*Data records*

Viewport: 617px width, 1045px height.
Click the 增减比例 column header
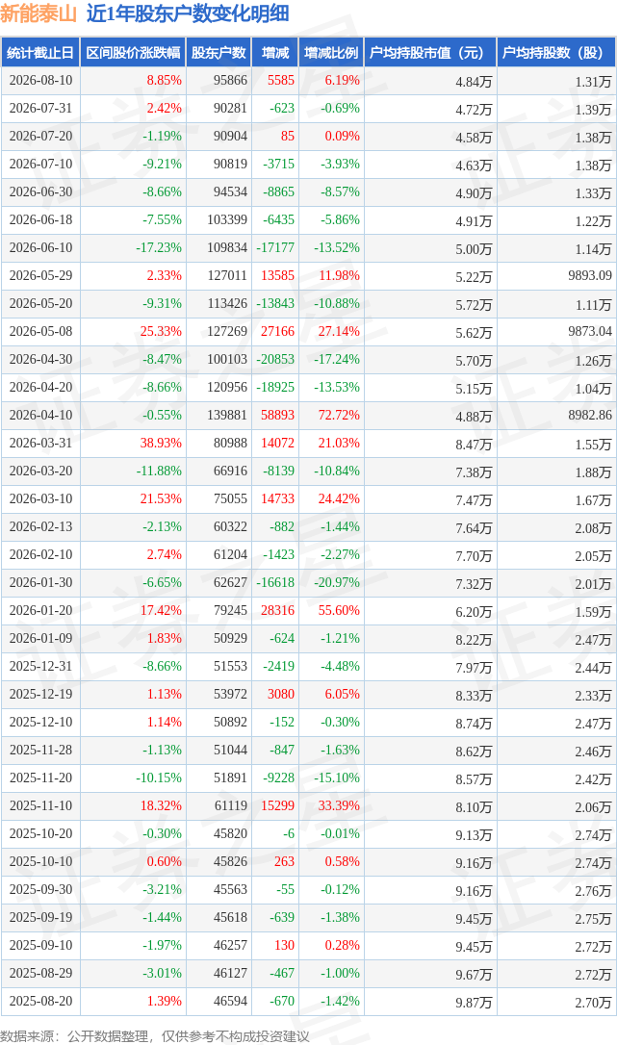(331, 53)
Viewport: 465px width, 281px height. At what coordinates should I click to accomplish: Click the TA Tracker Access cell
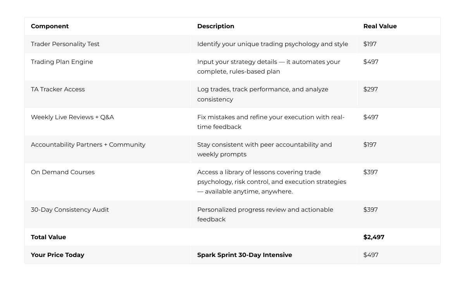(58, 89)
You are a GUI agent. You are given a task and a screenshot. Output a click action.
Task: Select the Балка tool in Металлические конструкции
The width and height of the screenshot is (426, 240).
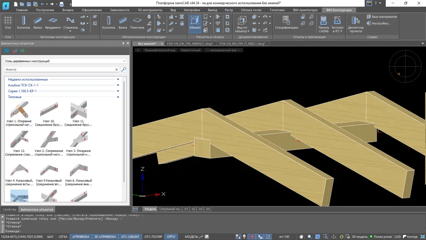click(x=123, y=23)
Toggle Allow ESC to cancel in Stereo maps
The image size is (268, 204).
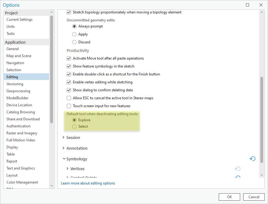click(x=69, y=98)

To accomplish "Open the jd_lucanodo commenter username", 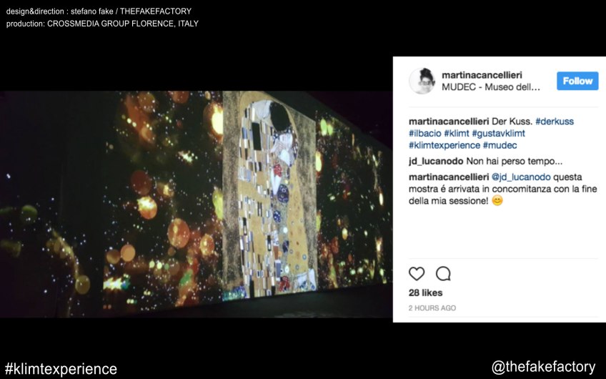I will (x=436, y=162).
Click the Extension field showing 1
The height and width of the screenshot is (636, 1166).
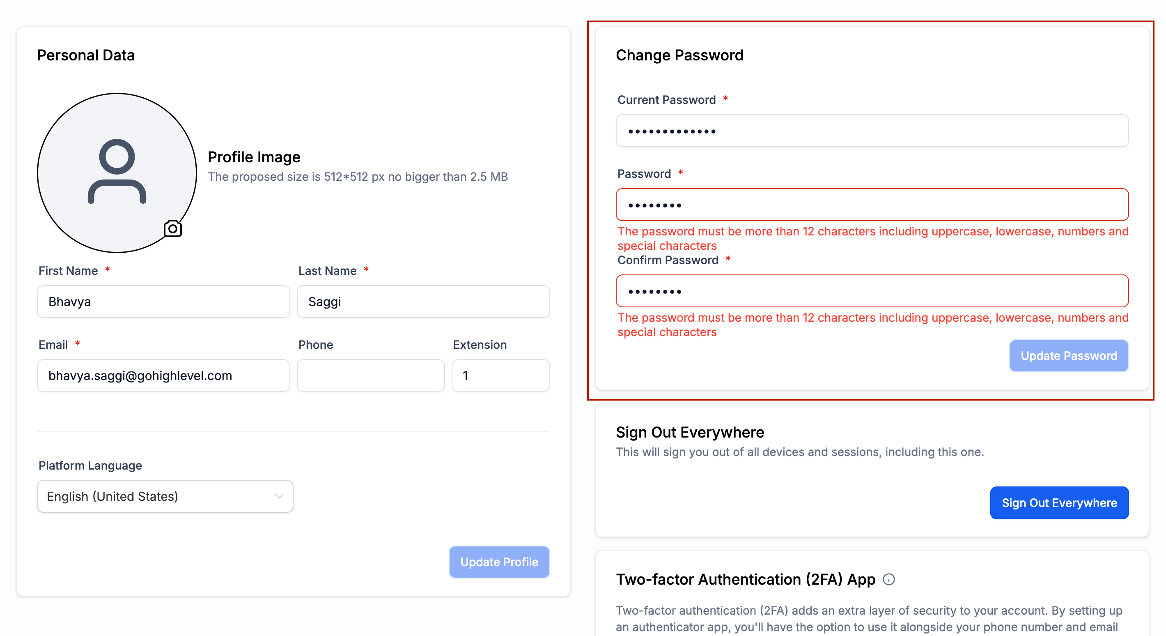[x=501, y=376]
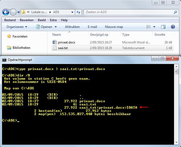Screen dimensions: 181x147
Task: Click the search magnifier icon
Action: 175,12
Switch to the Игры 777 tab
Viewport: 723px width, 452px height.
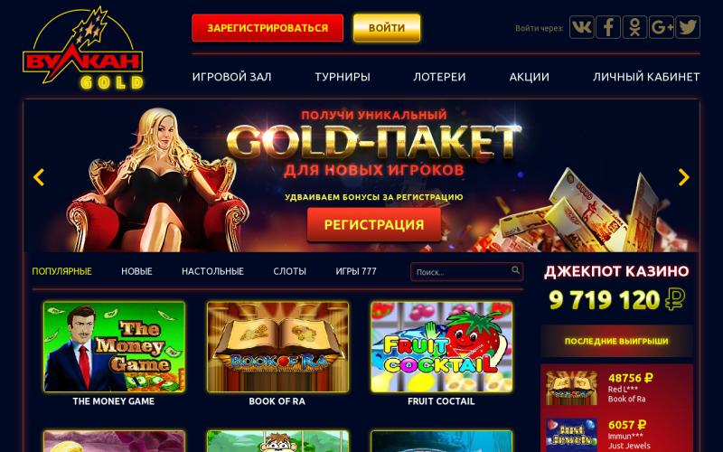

---

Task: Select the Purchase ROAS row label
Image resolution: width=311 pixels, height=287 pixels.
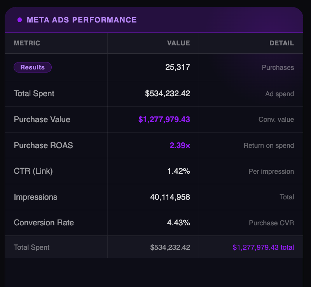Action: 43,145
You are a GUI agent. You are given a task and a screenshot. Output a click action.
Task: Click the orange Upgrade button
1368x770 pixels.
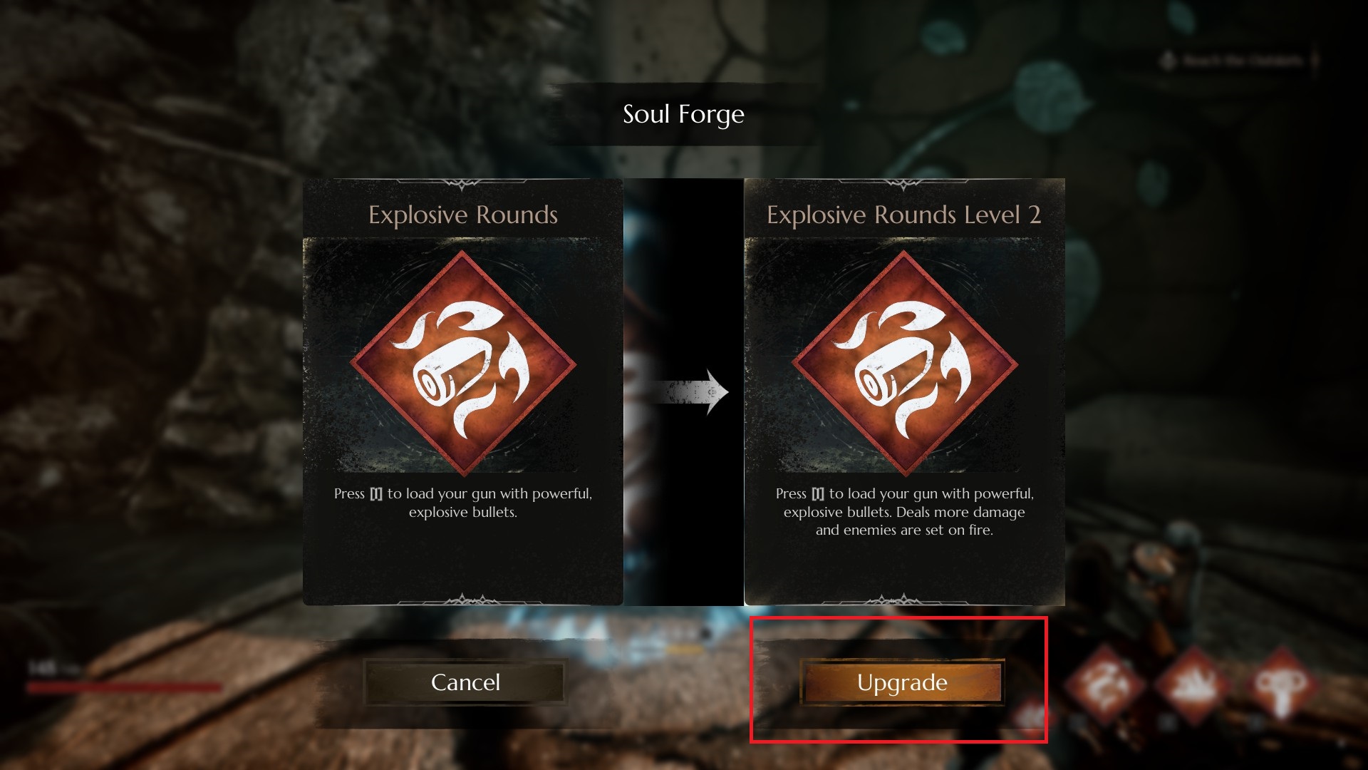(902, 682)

---

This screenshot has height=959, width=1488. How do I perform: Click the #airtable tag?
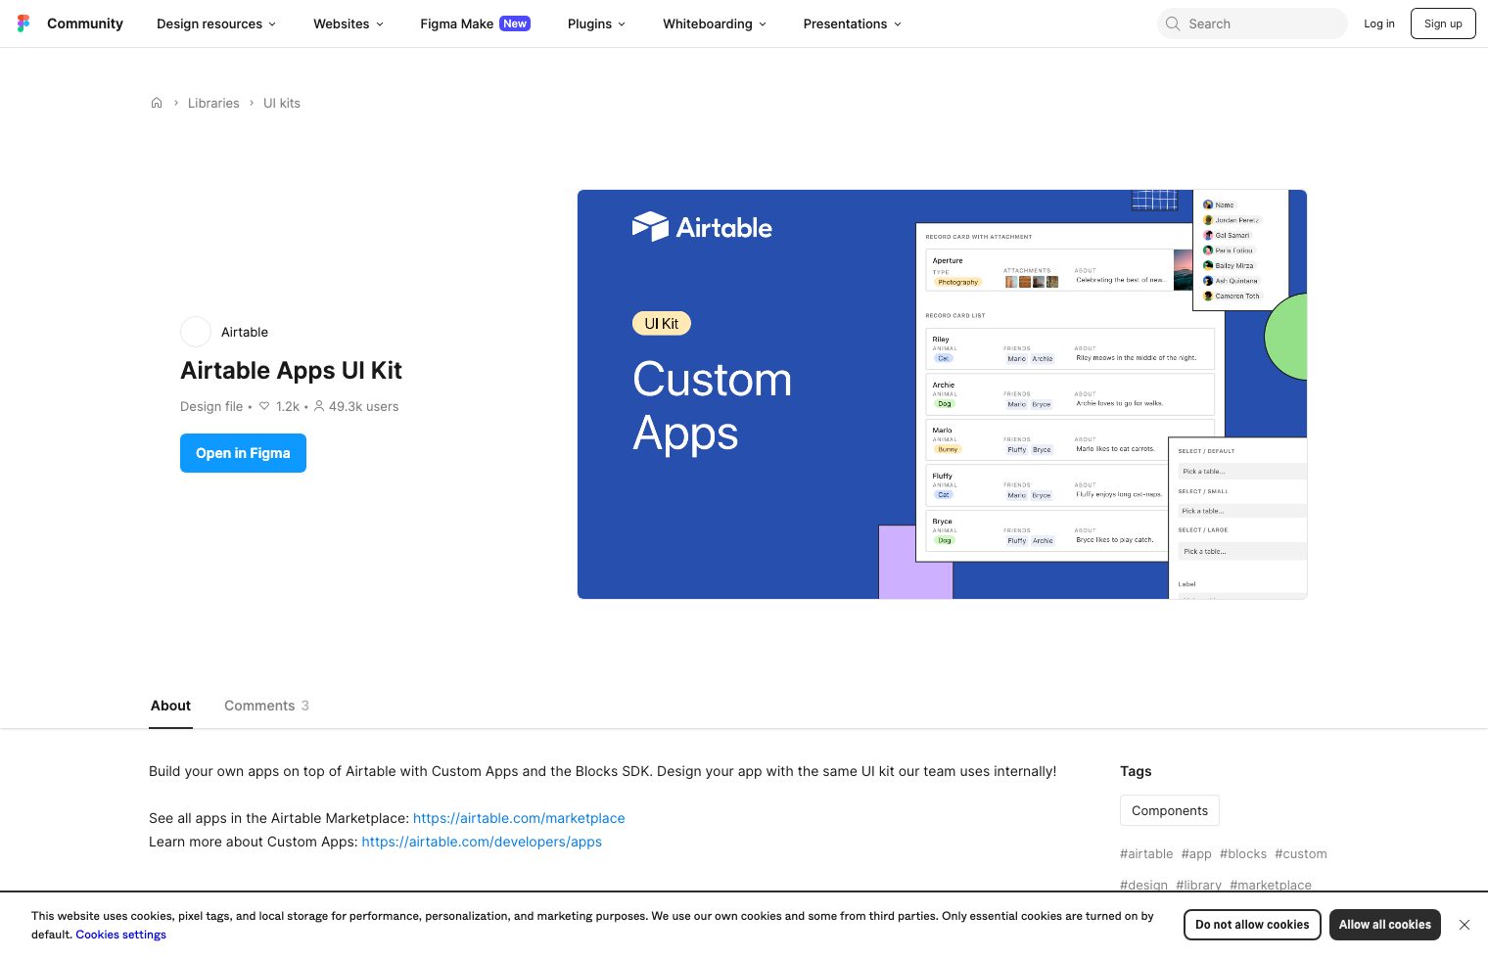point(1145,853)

*Exercise instructions*
The word to find is "Select". Copy every line of the data that holds it.

*Answer to this exercise*
Task: Select the Балка tool in Металлические конструкции
Task: Select the Purchase ROAS row label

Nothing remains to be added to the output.